Not a Fairy Tale: HarperImpulse Contemporary Romance
Page 2
The party hadn’t yet reached that kick-off-the-shoes-in-abandon phase that happened when celebrities partied together, relaxed in the safety of their own numbers and the absence of fans and hangers-on, but it was headed that way.
No matter which way she turned she saw stars. Actors, actresses, musicians, and singers, supermodels and fashion designers, directors and powerhouse producers. People who were desperate to be loved and admired, people who’d reached the top and who would do anything to stay there. Every single one of them famous and all of them driven. She belonged here and she’d do absolutely anything to stay a part of it.
She caught the eye of an actress she’d worked with a few years ago. The other actress blew her a kiss and Nina waved back. “Bitch,” she muttered under her breath.

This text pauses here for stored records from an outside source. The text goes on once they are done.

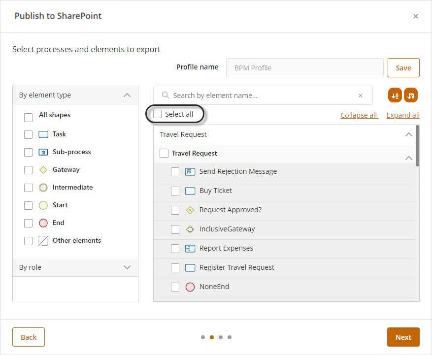Click the NoneEnd red circle icon

190,287
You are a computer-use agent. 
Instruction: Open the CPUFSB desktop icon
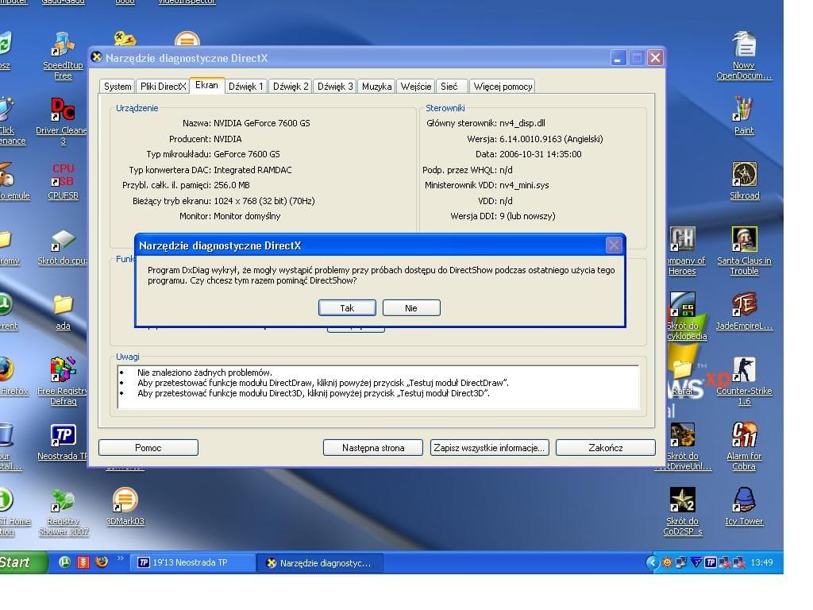coord(63,175)
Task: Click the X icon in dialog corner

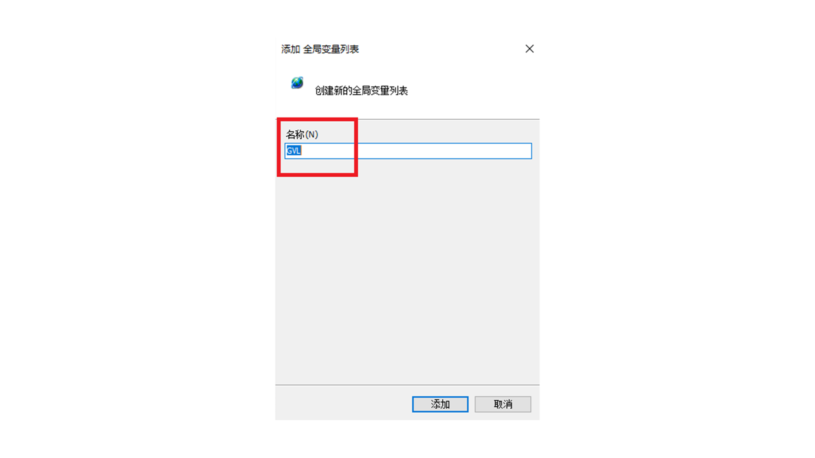Action: (529, 49)
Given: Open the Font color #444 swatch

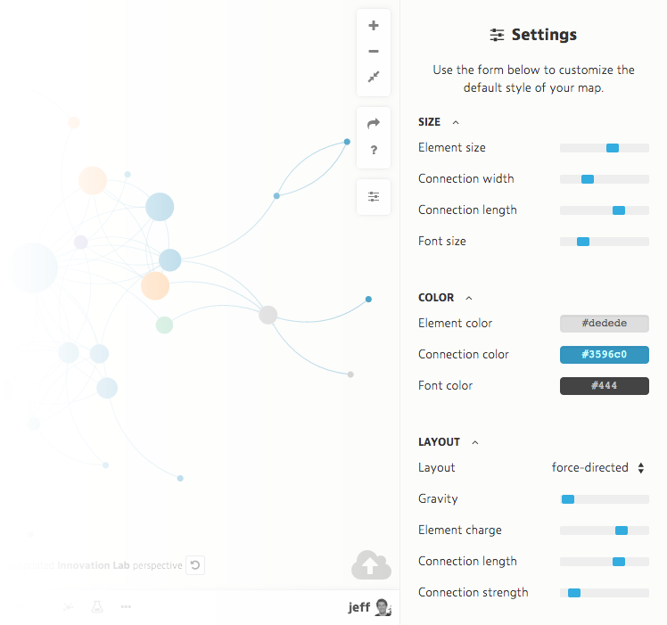Looking at the screenshot, I should click(x=605, y=386).
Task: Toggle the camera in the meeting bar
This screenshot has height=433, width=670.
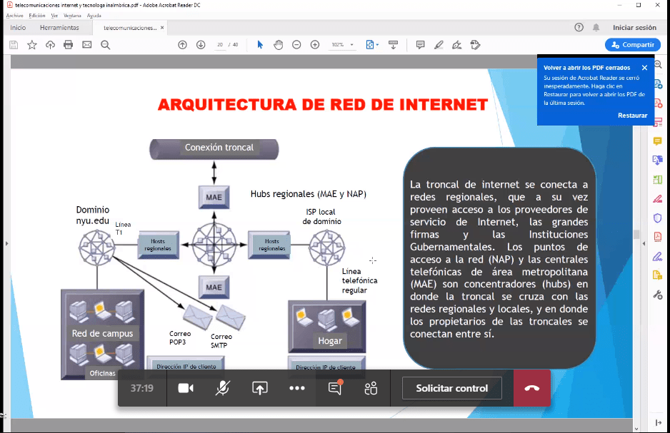Action: pyautogui.click(x=186, y=388)
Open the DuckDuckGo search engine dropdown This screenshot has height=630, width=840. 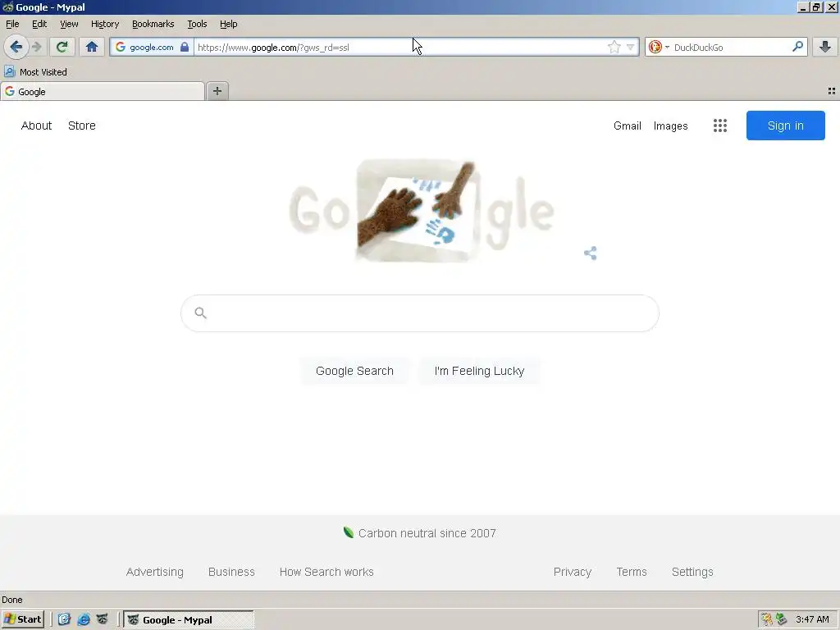point(659,47)
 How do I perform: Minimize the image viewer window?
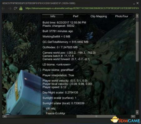134,4
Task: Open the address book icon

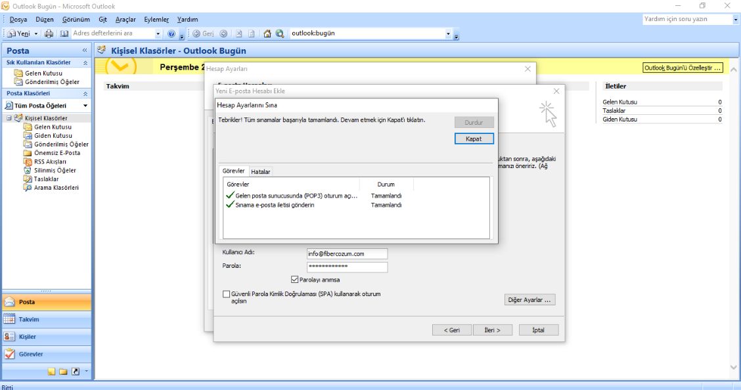Action: [64, 33]
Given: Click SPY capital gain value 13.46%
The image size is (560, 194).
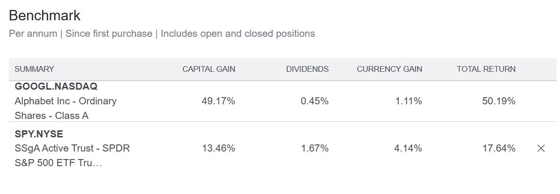Looking at the screenshot, I should (x=218, y=148).
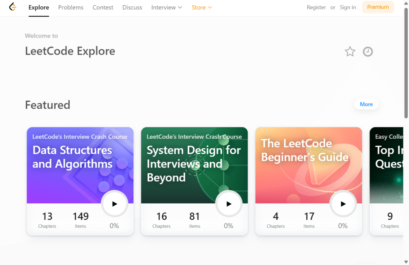Open the clock history icon
This screenshot has height=265, width=409.
[x=367, y=52]
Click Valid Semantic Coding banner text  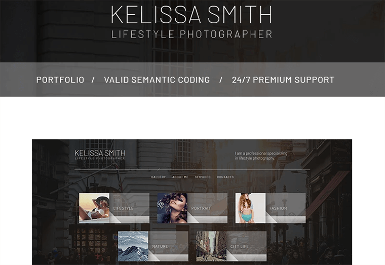(157, 80)
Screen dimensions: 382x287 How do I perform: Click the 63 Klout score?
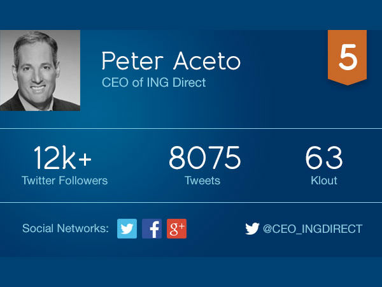(x=324, y=158)

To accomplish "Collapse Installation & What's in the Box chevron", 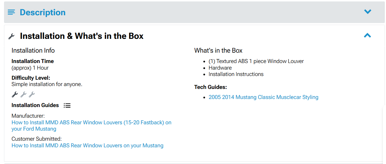I will coord(367,36).

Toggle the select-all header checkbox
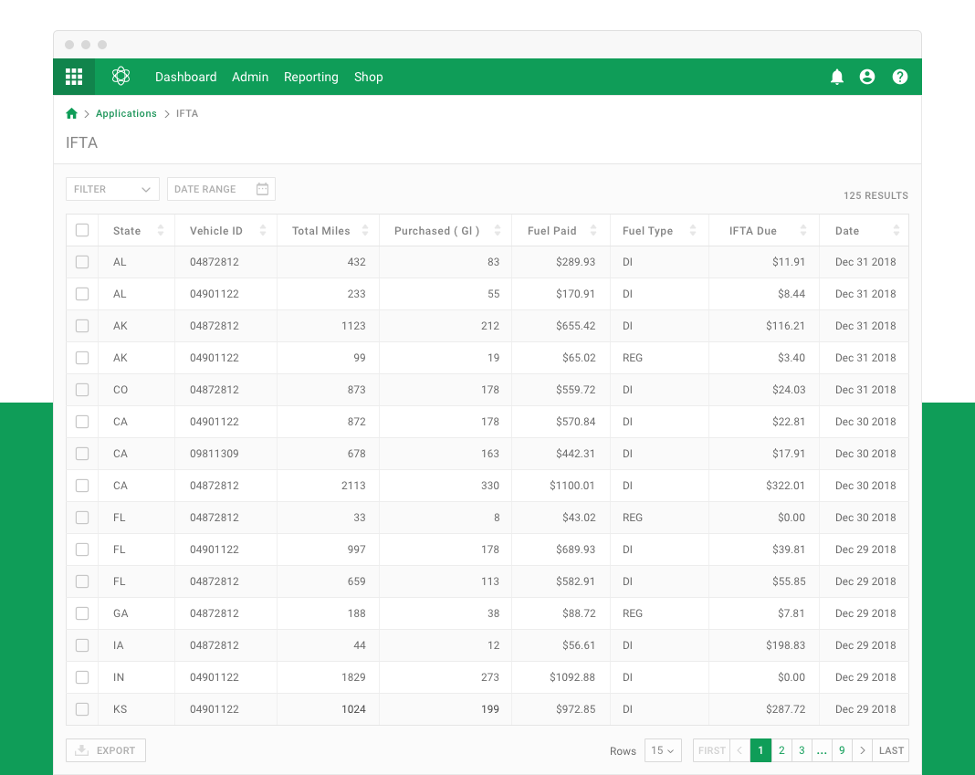82,230
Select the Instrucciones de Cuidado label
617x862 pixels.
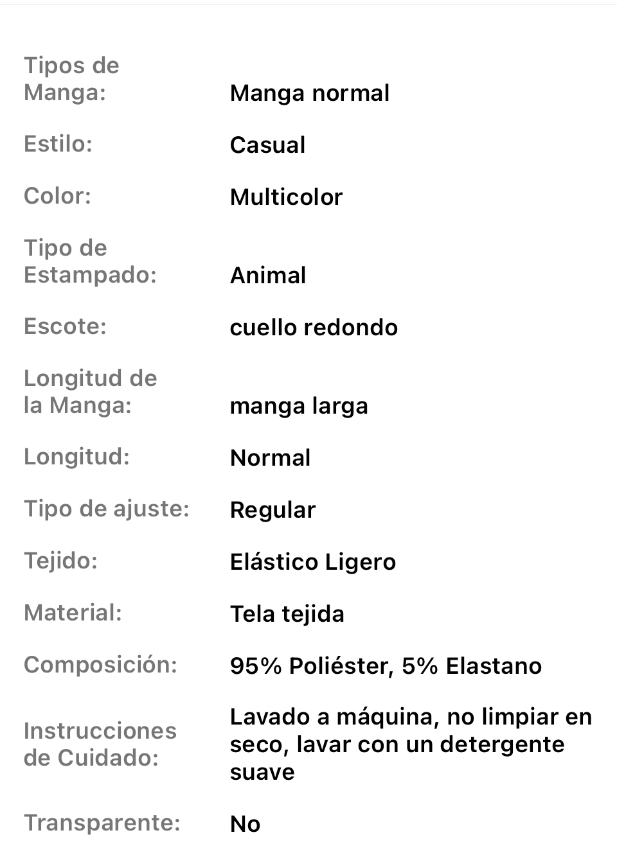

Dominic leaned in to whisper in her ear. “I don’t think that kiss was meant for you.”
“You and Jordan?” she asked in disbelief. Ugh. She thought he had more class than that.
“Most adventurous eight hours of my life. Come to think of it, it was probably while the two of you were playing sisters on that TV show.” His grin widened. “Though that was before she started on the botox. I don’t have many standards, but I don’t do botoxed women. Now don’t frown at me like that. There’s a camera headed this way.”
She smiled as if her life depended on it. The urge to hit or throw something was back in full force.
“Would you like your picture taken?” the photographer asked, waving his camera at them.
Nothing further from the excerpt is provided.